Mittwoch, 7. März 2012

Klagebefugnis auch ohne Einspruch gegen Gültigkeit der Wahl

Das Bundesverwaltungsgericht (BVerwG) hat heute entschieden, dass die Klage des CDU-Gemeindeverbands Kalletal gegen die teilweise Ungültigerklärung der Wahl des Bürgermeisters und des Rates der Gemeinde Kalletal nicht deshalb unzulässig ist, weil der CDU-Gemeindeverband keinen Einspruch gegen die Feststellung des Wahlergebnisses eingelegt hatte.

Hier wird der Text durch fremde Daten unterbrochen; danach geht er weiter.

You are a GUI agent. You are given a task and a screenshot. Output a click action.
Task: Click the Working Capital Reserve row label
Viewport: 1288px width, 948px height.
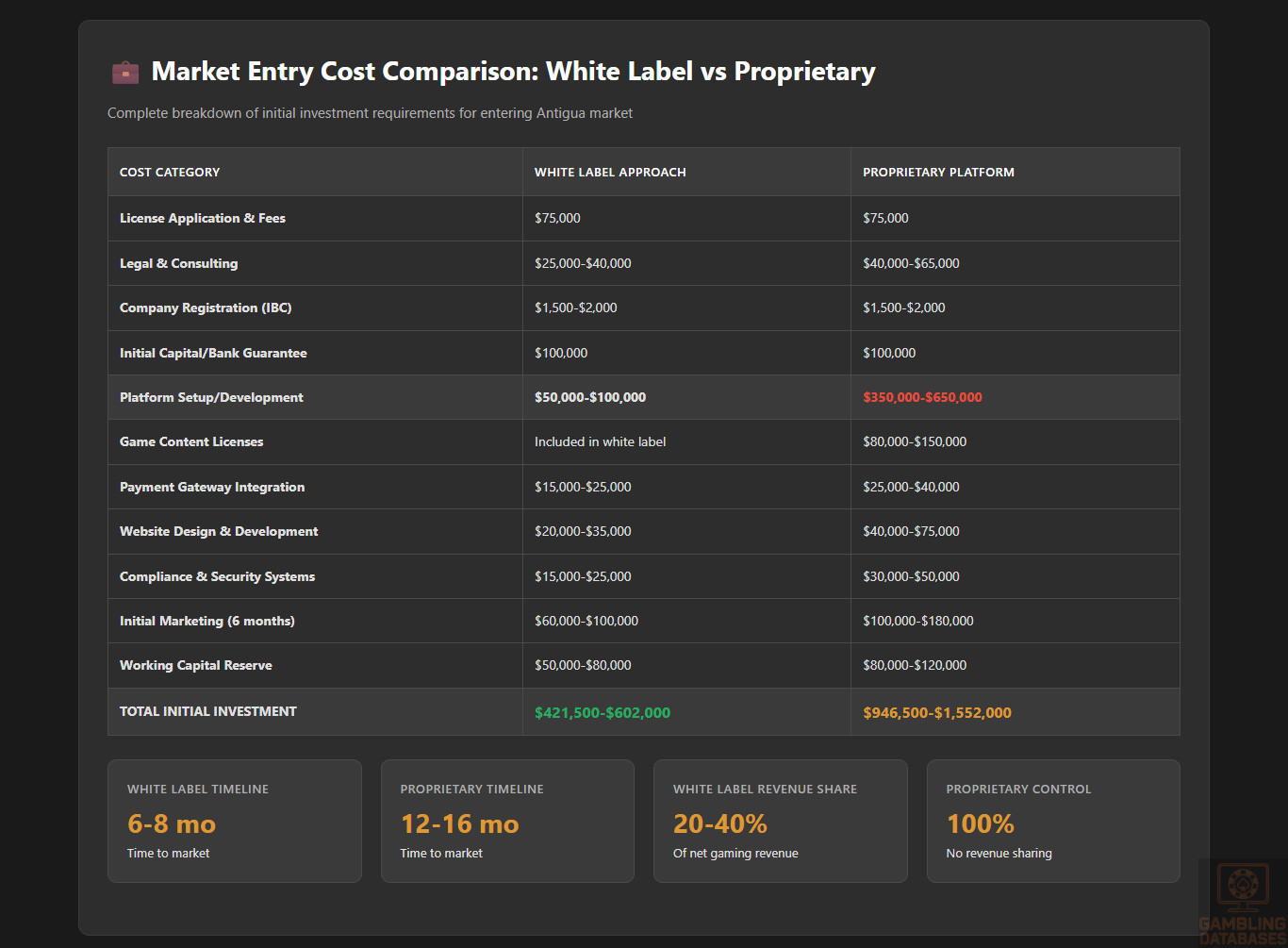pyautogui.click(x=196, y=665)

Bei der Wahl 2009 war ein Wahllokal während der Auszählung der Stimmen verschlossen. Daraufhin erklärte der Gemeinderat Kalletal auf Einspruch des SPD-Gemeindeverbands die Wahl im betroffenen Wahlbezirk für ungültig und ordnete deren Wiederholung an. Der Verstoß gegen den Grundsatz der Öffentlichkeit der Wahl stelle einen erheblichen Verfahrensfehler da. Der CDU-Gemeindeverband erhob dagegen Klage; das Wahlergebnis sei durch den Fehler nicht beeinflusst worden. Das VG Münster gab dem Recht. Aufgrund der Berufung der Gemeinde wies das OVG Münster die Klage jedoch als unzulässig ab. Das in § 41 Abs. 1 des Kommunalwahlgesetzes (KWahlG) eingeräumte Klagerecht gegen den Beschluss des Gemeinderates über die Gültigkeit der Wahl stehe nur solchen Parteien und Wählergruppen zu, die zuvor gemäß § 39 Abs. 1 KWahlG Einspruch eingelegt hatten. Deshalb könne mit der Klage nur die Ungültigerklärung, nicht aber die Gültigerklärung der Wahl angestrebt werden.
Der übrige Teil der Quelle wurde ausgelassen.